* [What to produce] Reproduce the material below line for line, changing nothing.

* [Dataset entries]

##############################

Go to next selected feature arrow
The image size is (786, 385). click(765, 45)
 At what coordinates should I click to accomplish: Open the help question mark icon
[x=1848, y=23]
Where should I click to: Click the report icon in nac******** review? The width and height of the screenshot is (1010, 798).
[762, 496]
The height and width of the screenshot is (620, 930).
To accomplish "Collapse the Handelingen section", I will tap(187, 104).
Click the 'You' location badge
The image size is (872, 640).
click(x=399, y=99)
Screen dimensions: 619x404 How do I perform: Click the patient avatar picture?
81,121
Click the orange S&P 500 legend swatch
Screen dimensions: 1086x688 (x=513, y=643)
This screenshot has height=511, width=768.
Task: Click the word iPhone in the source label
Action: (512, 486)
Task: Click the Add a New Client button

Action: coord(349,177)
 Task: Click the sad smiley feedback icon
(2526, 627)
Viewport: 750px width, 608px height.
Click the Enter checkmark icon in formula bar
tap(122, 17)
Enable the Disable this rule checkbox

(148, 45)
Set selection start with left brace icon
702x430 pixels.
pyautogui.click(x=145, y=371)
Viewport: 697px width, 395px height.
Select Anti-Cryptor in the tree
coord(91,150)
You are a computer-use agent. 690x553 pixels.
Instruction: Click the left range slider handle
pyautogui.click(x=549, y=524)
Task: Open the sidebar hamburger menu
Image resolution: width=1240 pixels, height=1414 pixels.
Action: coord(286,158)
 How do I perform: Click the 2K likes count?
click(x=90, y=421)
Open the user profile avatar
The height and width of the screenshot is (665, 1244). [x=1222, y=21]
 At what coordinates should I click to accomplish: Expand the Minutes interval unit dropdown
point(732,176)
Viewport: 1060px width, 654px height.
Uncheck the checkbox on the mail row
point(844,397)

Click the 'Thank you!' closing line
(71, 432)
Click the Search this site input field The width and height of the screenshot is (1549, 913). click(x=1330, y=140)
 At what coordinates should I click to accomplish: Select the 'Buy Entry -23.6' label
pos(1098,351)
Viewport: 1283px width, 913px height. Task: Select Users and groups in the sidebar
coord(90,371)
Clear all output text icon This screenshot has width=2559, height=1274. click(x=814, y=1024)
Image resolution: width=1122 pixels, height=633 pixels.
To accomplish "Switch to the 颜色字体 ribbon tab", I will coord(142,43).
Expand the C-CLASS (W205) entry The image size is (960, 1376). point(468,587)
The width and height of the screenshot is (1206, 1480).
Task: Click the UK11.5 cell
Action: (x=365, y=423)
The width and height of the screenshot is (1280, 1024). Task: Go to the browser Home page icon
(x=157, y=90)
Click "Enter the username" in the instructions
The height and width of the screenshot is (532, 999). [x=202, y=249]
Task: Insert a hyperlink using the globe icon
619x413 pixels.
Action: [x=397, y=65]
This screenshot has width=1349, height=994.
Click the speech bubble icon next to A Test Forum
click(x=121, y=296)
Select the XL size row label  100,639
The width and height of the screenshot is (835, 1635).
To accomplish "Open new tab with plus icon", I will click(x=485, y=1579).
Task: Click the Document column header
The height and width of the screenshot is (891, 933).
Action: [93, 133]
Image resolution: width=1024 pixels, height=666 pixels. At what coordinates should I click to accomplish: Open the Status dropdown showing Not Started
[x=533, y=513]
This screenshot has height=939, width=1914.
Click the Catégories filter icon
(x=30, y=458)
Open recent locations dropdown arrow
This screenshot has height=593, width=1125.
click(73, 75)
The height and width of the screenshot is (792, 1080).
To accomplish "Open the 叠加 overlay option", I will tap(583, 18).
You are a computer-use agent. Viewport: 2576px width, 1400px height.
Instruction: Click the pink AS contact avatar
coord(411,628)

##############################

* [Task response]
Go to next selected feature arrow
The image size is (786, 385). click(765, 45)
 At what coordinates should I click to accomplish: Open the help question mark icon
[x=1848, y=23]
Where should I click to: Click the report icon in nac******** review? The width and height of the screenshot is (1010, 798).
[762, 496]
The height and width of the screenshot is (620, 930).
To accomplish "Collapse the Handelingen section", I will tap(187, 104).
Click the 'You' location badge
The image size is (872, 640).
click(x=399, y=99)
Screen dimensions: 619x404 How do I perform: Click the patient avatar picture?
81,121
Click the orange S&P 500 legend swatch
Screen dimensions: 1086x688 (x=513, y=643)
This screenshot has height=511, width=768.
Task: Click the word iPhone in the source label
Action: (512, 486)
Task: Click the Add a New Client button

Action: coord(349,177)
 Task: Click the sad smiley feedback icon
(2526, 627)
Viewport: 750px width, 608px height.
Click the Enter checkmark icon in formula bar
tap(122, 17)
Enable the Disable this rule checkbox

(148, 45)
Set selection start with left brace icon
702x430 pixels.
pyautogui.click(x=145, y=371)
Viewport: 697px width, 395px height.
Select Anti-Cryptor in the tree
coord(91,150)
You are a computer-use agent. 690x553 pixels.
Instruction: Click the left range slider handle
pyautogui.click(x=549, y=524)
Task: Open the sidebar hamburger menu
Image resolution: width=1240 pixels, height=1414 pixels.
Action: coord(286,158)
 How do I perform: Click the 2K likes count?
click(x=90, y=421)
Open the user profile avatar
The height and width of the screenshot is (665, 1244). [x=1222, y=21]
 At what coordinates should I click to accomplish: Expand the Minutes interval unit dropdown
point(732,176)
Viewport: 1060px width, 654px height.
Uncheck the checkbox on the mail row
point(844,397)

Click the 'Thank you!' closing line
(71, 432)
Click the Search this site input field The width and height of the screenshot is (1549, 913). click(x=1330, y=140)
 At what coordinates should I click to accomplish: Select the 'Buy Entry -23.6' label
pos(1098,351)
Viewport: 1283px width, 913px height. Task: Select Users and groups in the sidebar
coord(90,371)
Clear all output text icon This screenshot has width=2559, height=1274. click(x=814, y=1024)
Image resolution: width=1122 pixels, height=633 pixels.
To accomplish "Switch to the 颜色字体 ribbon tab", I will coord(142,43).
Expand the C-CLASS (W205) entry The image size is (960, 1376). point(468,587)
The width and height of the screenshot is (1206, 1480).
Task: Click the UK11.5 cell
Action: (x=365, y=423)
The width and height of the screenshot is (1280, 1024). Task: Go to the browser Home page icon
(x=157, y=90)
Click "Enter the username" in the instructions
The height and width of the screenshot is (532, 999). [x=202, y=249]
Task: Insert a hyperlink using the globe icon
619x413 pixels.
Action: [x=397, y=65]
This screenshot has width=1349, height=994.
Click the speech bubble icon next to A Test Forum
click(x=121, y=296)
Select the XL size row label  100,639
The width and height of the screenshot is (835, 1635).
To accomplish "Open new tab with plus icon", I will click(x=485, y=1579).
Task: Click the Document column header
The height and width of the screenshot is (891, 933).
Action: [93, 133]
Image resolution: width=1024 pixels, height=666 pixels. At what coordinates should I click to accomplish: Open the Status dropdown showing Not Started
[x=533, y=513]
This screenshot has height=939, width=1914.
Click the Catégories filter icon
(x=30, y=458)
Open recent locations dropdown arrow
This screenshot has height=593, width=1125.
click(73, 75)
The height and width of the screenshot is (792, 1080).
To accomplish "Open the 叠加 overlay option", I will tap(583, 18).
You are a computer-use agent. Viewport: 2576px width, 1400px height.
Instruction: Click the pink AS contact avatar
coord(411,628)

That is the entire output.